* What is being asked *
Pick out every line of the material that contains the word "coordinates", matching case exactly, and copy each of those lines.

* Listed entries *
┌────────

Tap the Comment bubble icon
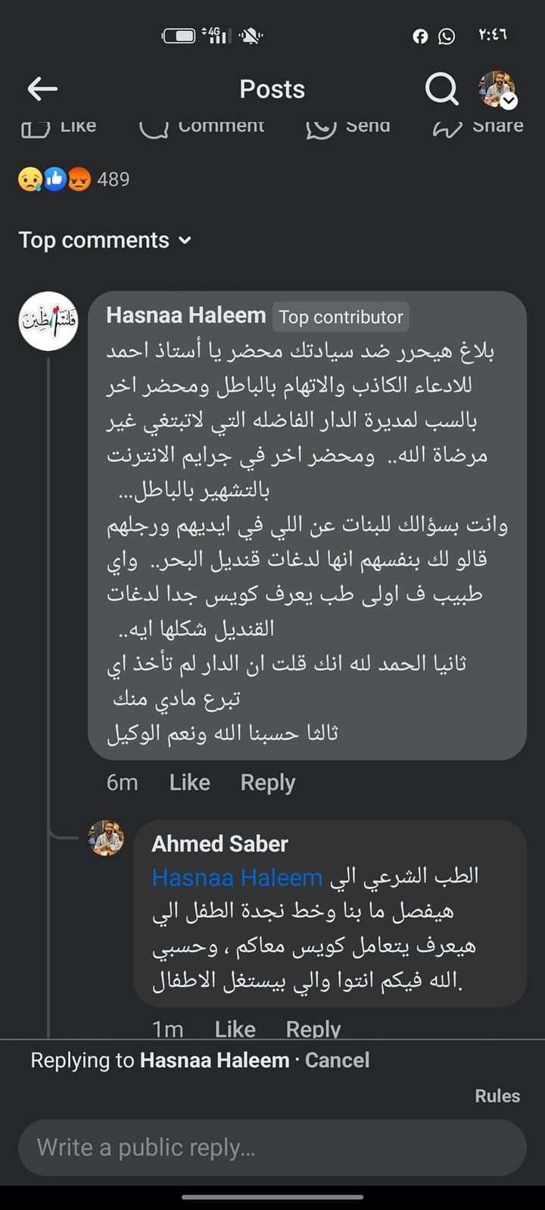This screenshot has width=545, height=1210. tap(154, 128)
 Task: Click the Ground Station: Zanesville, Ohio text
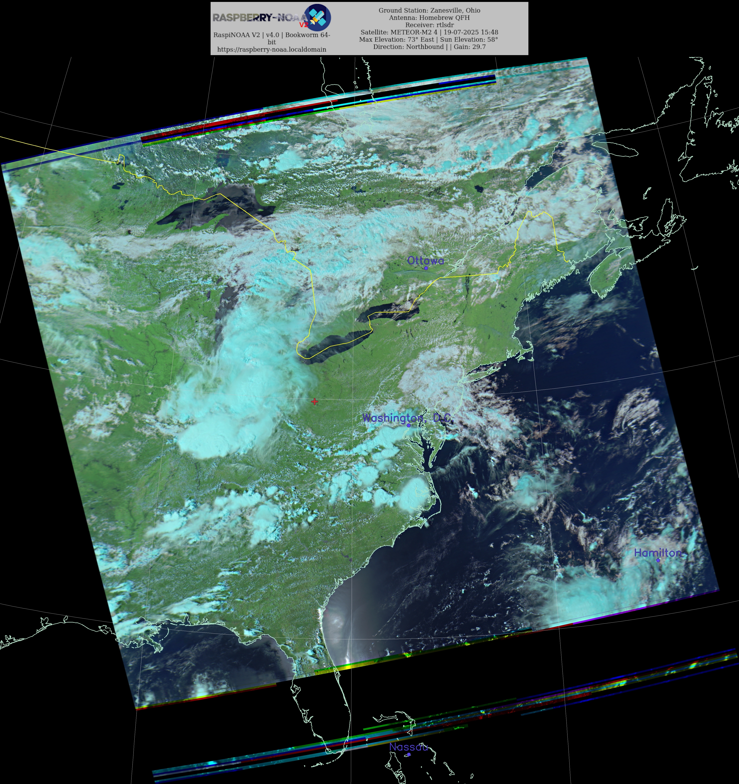click(x=429, y=10)
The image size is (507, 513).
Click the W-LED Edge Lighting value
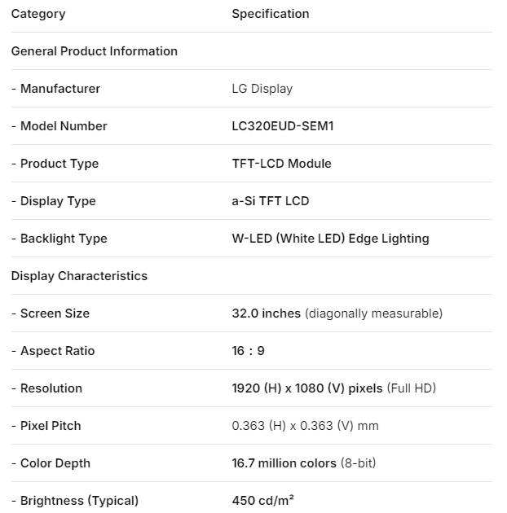point(330,239)
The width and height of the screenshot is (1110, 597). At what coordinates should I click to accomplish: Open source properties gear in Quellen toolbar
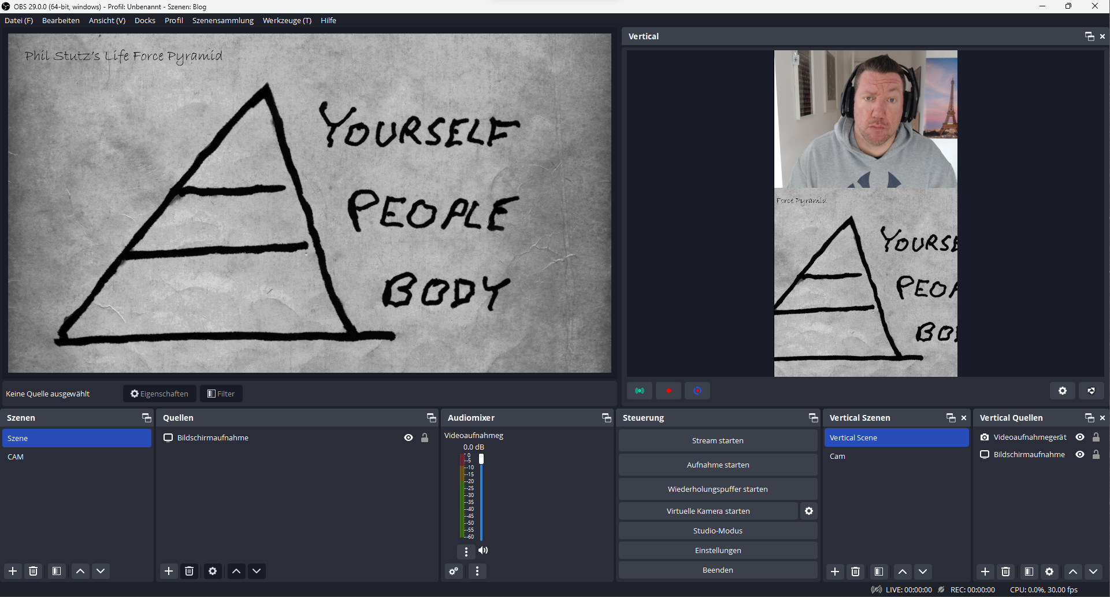click(x=213, y=571)
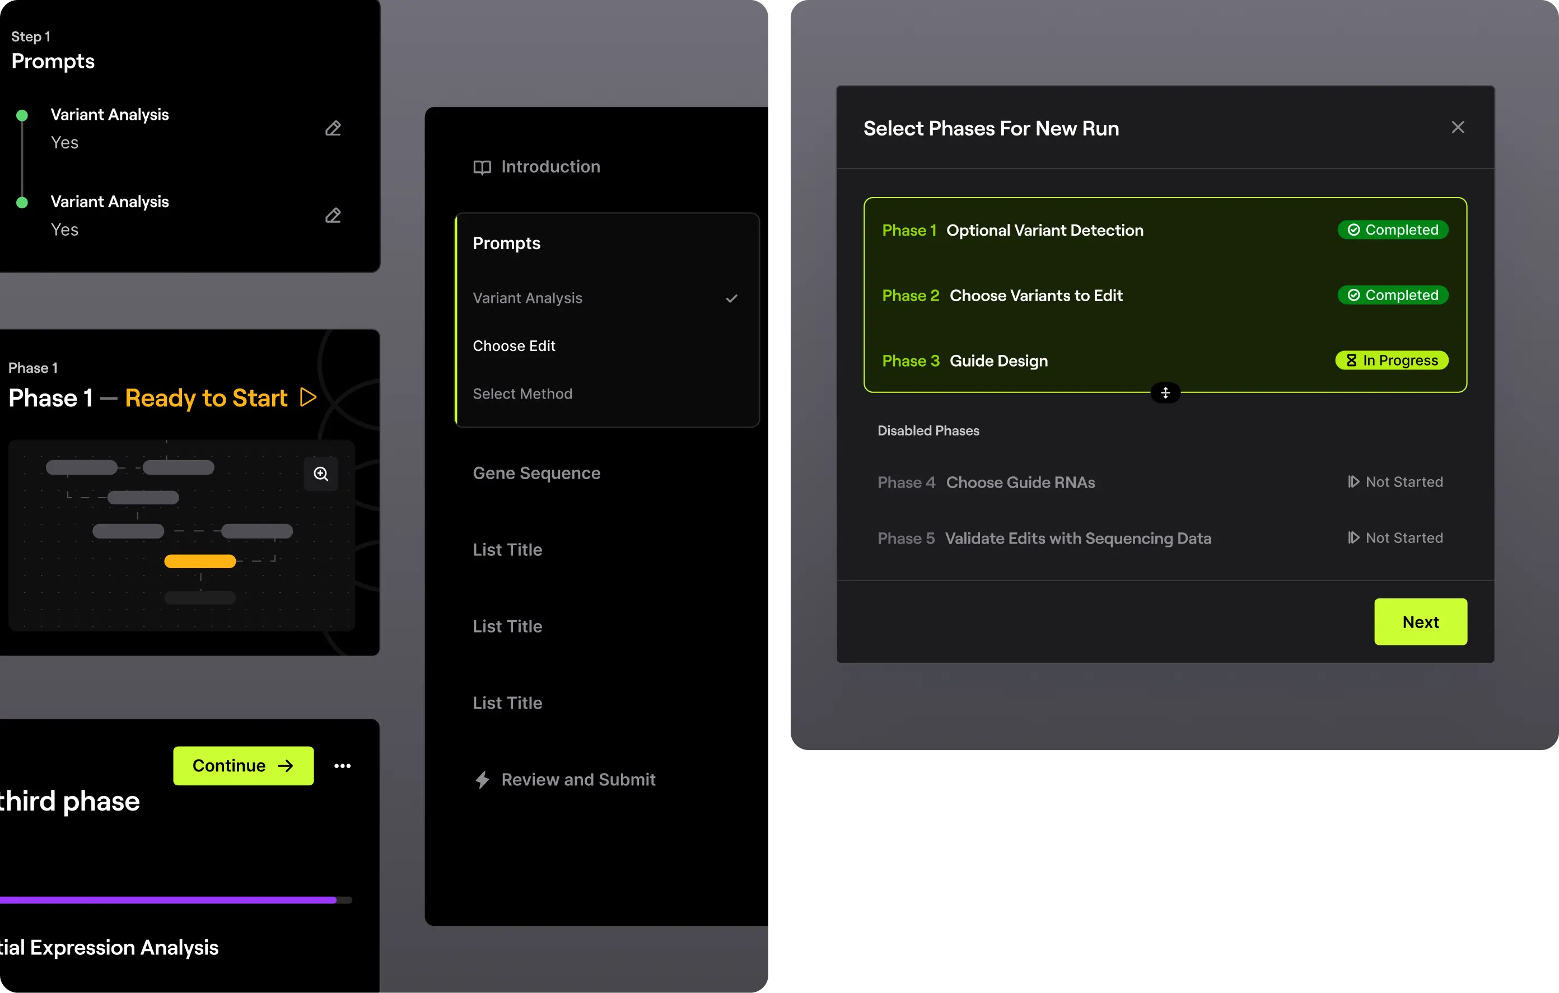Select Phase 4 Choose Guide RNAs row
The width and height of the screenshot is (1559, 993).
(1020, 482)
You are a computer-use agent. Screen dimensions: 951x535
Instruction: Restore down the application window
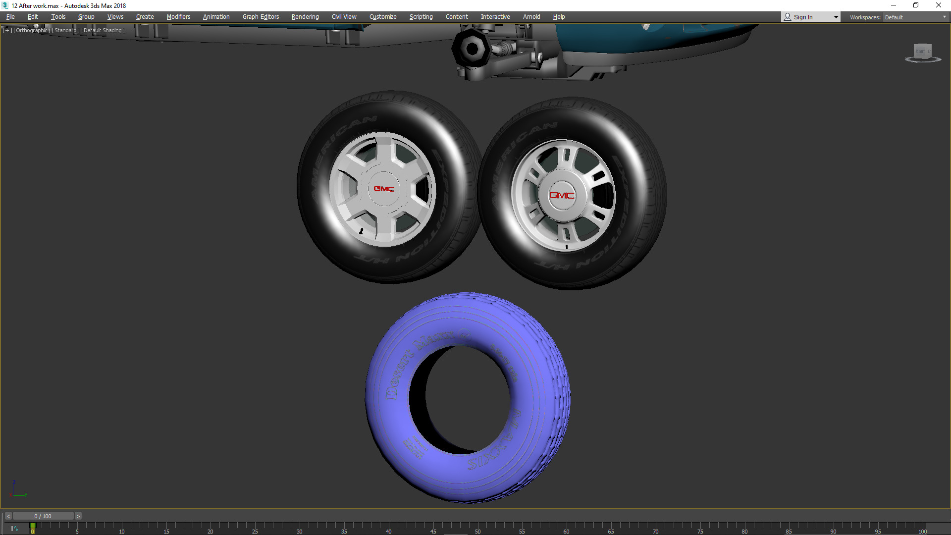point(916,5)
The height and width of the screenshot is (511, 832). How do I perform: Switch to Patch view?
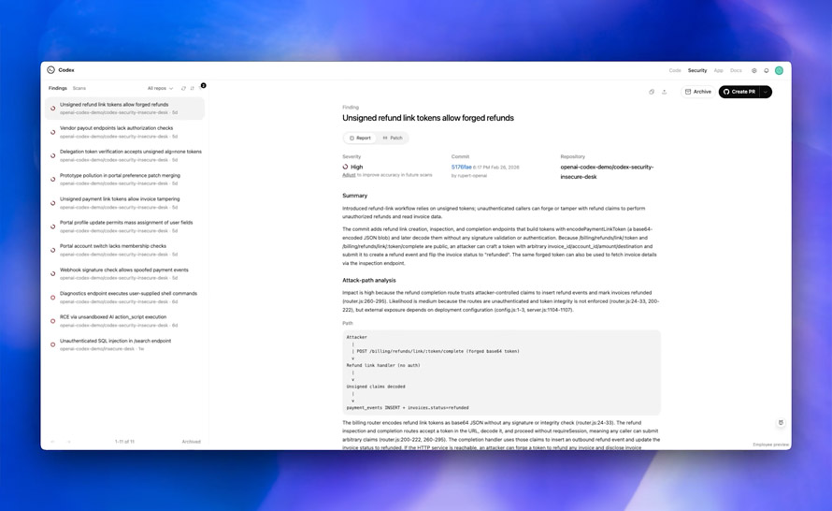click(x=393, y=138)
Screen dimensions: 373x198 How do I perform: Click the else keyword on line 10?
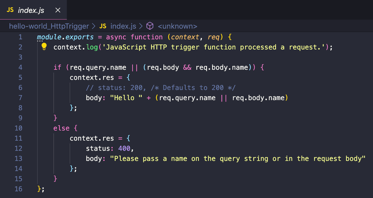[61, 128]
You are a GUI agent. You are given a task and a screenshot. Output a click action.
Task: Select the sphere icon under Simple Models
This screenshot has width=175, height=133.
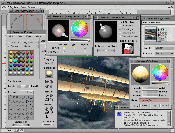click(x=51, y=82)
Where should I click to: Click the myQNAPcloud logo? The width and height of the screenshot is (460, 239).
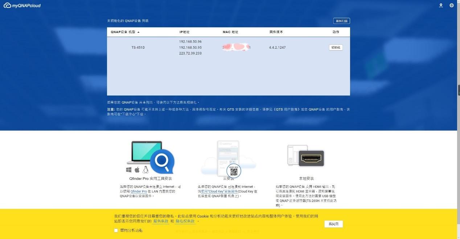click(x=22, y=5)
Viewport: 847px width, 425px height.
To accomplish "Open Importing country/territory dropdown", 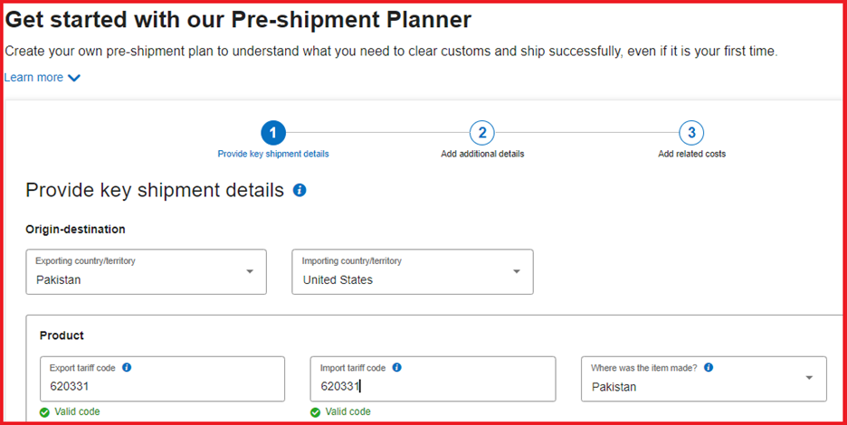I will (412, 271).
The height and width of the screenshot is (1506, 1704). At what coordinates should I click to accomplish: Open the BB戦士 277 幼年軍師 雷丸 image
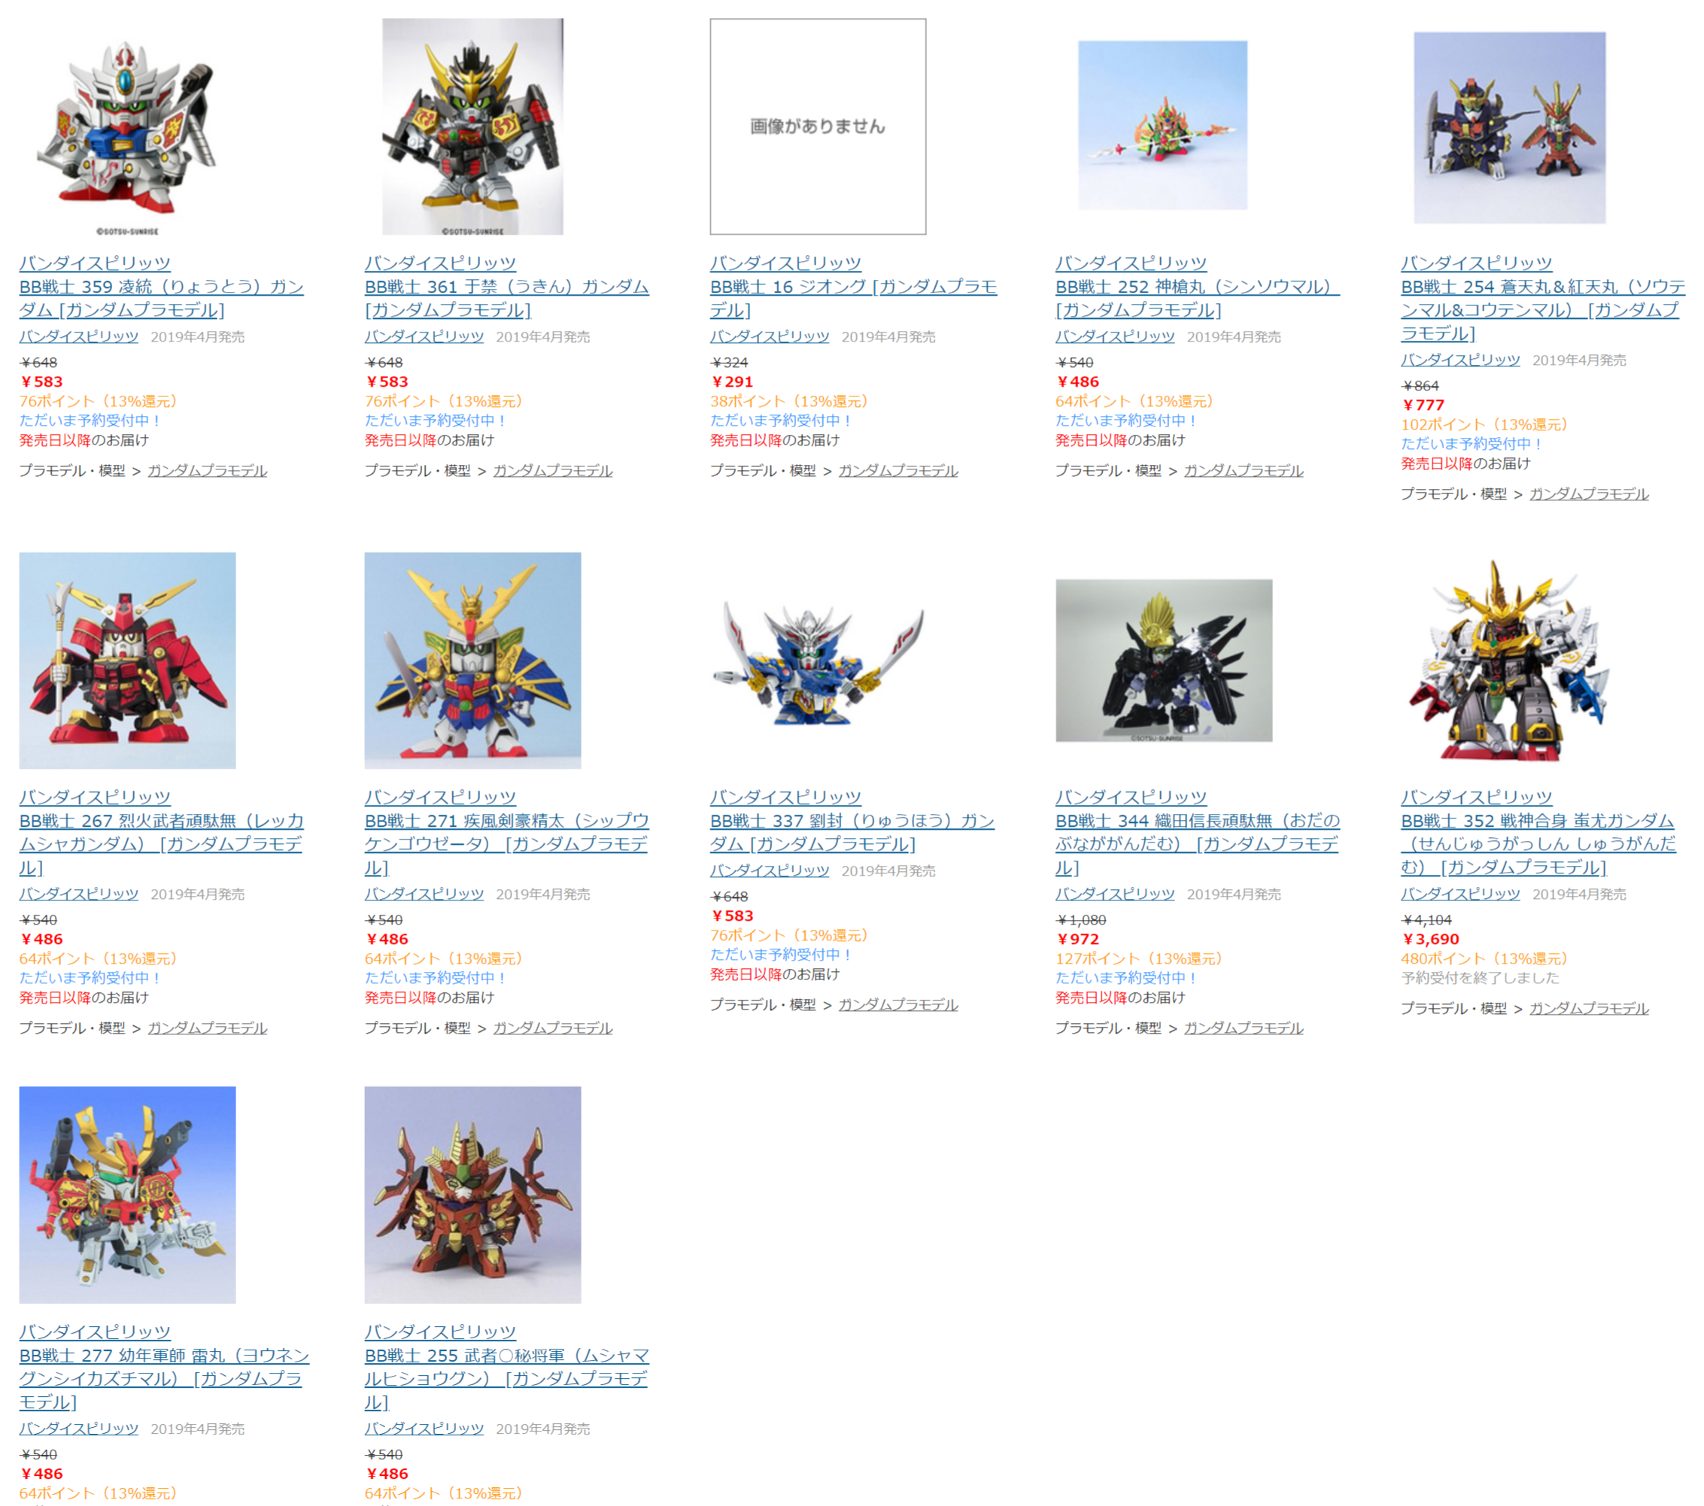(x=128, y=1194)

└────────

* Written response *
The width and height of the screenshot is (1110, 597). At what coordinates should I click to accomplish: Open source properties gear in Quellen toolbar
The height and width of the screenshot is (1506, 1704). At what coordinates should I click to accomplish: Open the BB戦士 277 幼年軍師 雷丸 image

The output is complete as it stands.